── QUOTED TEXT ──
30
Years of Film @ International House
THE
JANUS COLLECTION
Truly
one of our national treasures, American film culture without
Janus Films is unimaginable. Film @ International House is celebrating
30 + years with a selection of titles from Janus’
extraordinary collection, all in brand-new or restored 35mm
prints. Here’s your chance to celebrate their achievements
and to be dazzled all over again by highlights from their incomparable
collection.
Saturday,
January 10 at 7pm
Symbiopsychotaxiplasm:
Take One
dir.
William Greaves, US, 1968, 35mm, 75 mins, color
In
this one-of-a-kind fiction/documentary hybrid, director William
Greaves presides over a beleaguered film crew in New York's
Central Park, leaving them to try to figure out what kind of
movie they're making. A couple enacts a break-up scenario over
and over, a documentary crew films a crew filming the crew,
locals wander casually into the frame. This wildly innovative
60’s counterculture landmark remains one of the most tightly
focused and insightful movies ever made about making movies.
CLICK
HERE for Symbiopsychotaxiplasm:
Take One Program Notes
Saturday,
February 21 at 7pm
Woman
in the Dunes
dir.
Hiroshi Teshigahara, Japan, 1964, 35mm, 147 mins, color, Japanese
w/ English subtitles
Woman
in the Dunes was for many the grand unveiling of the surreal,
idiosyncratic worldview of Hiroshi Teshigahara. An amateur entomologist
leaves Tokyo for a remote, vast desert to study an unclassified
species of beetle. After missing the bus back to civilization,
he spends the night in the home of a young widow who lives in
a hut at the bottom of a sand dune. What results is one of cinema’s
most bristling, unnerving and palpably erotic battles of the
sexes, as well as a nightmarish depiction of everyday Sisyphean
struggle. Academy Award nominee for Best Director and Best Foreign
Language Film.
───
── RECORDS SUPPLIED ──
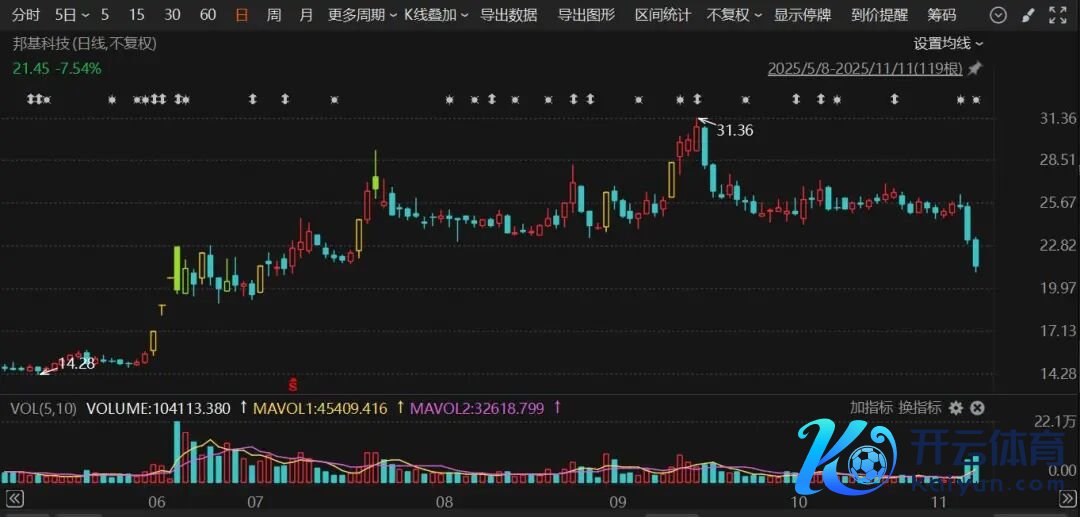Expand the 更多周期 dropdown

click(x=361, y=15)
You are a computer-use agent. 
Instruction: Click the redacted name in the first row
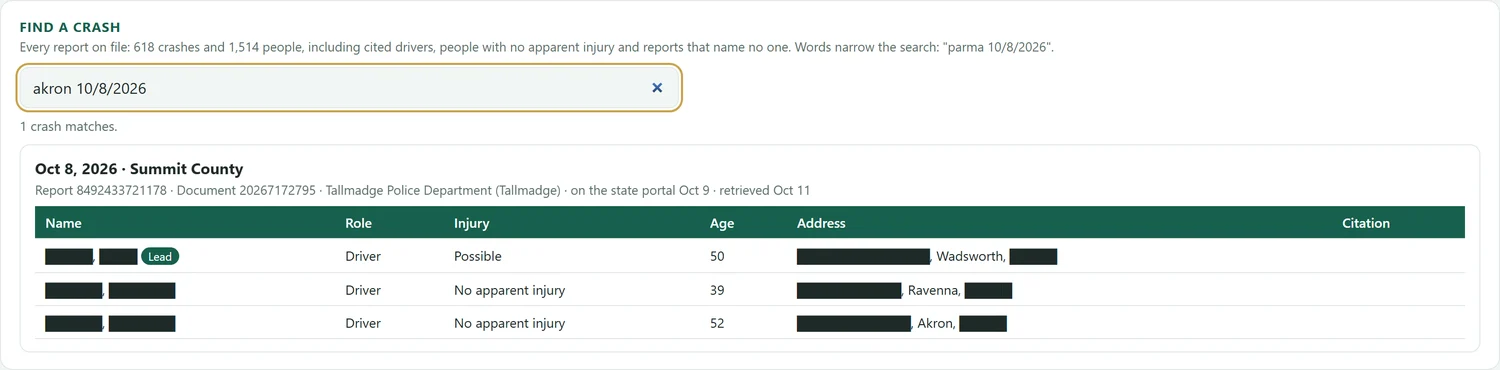(x=91, y=257)
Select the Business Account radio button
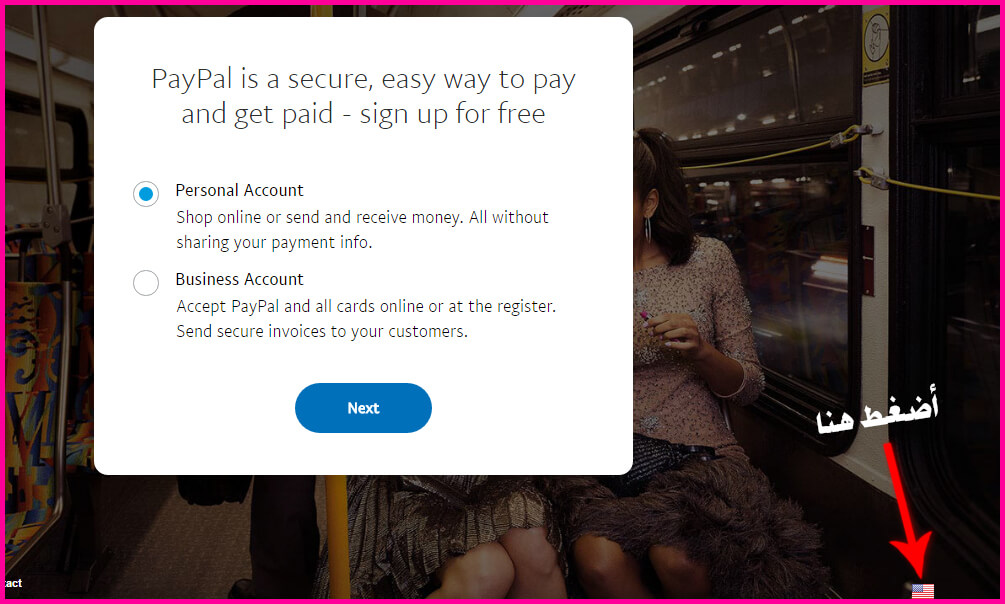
───
**DIRECTIVE 1:**
In the film series listing, which two Academy Award nominations does Woman in the Dunes hold?
**DIRECTIVE 2:**
Please pick up the film series listing after its last sentence and carry it on.

**WRITTEN REPLY 1:**
Best Director and Best Foreign Language Film.

**WRITTEN REPLY 2:**
CLICK
HERE for Woman
in the Dunes Program
Notes
Saturday,
March 21 at 7pm
Vagabond
(Sans toit ni loi)
dir.
Agnes Varda, France, 1985, 35mm, 105 mins, color, French w/
English subtitles
Sandrine
Bonnaire won the Best Actress Cesar for her portrayal of the
defiant young drifter Mona, found frozen to death in a ditch
at the beginning of the film. Agnes Varda pieces together Mona’s
story through flashbacks, producing a splintered portrait of
an enigmatic woman. With its sparse, poetic imagery, Vagabond
is a stunner and won Varda the top prize at the Venice
Film Festival.
CLICK
HERE for Vagabond
Program Notes
Saturday,
April 11 at 7pm
Zazie
dans le Metro
dir.
Louis Malle, France/Italy, 1960, 35mm, 89 mins, color, French
w/ English subtitles
Based
on Raymond Queneau's farcical novel about a little girl left
in Paris for a weekend with her decadent uncle, this wild spree
goes overboard reproducing Mack Sennett-style slapstick, parodying
various films of the 1950s. Playing with editing and color effects,
it gradually becomes a rather disturbing nightmare about fascism.
Forget the preposterous claim by a few critics that the movie's
editing influenced Alain Resnais, but there's no doubt that
Malle affected Richard Lester and was clearly influenced himself
by William Klein, whom he credited on the film as a visual consultant.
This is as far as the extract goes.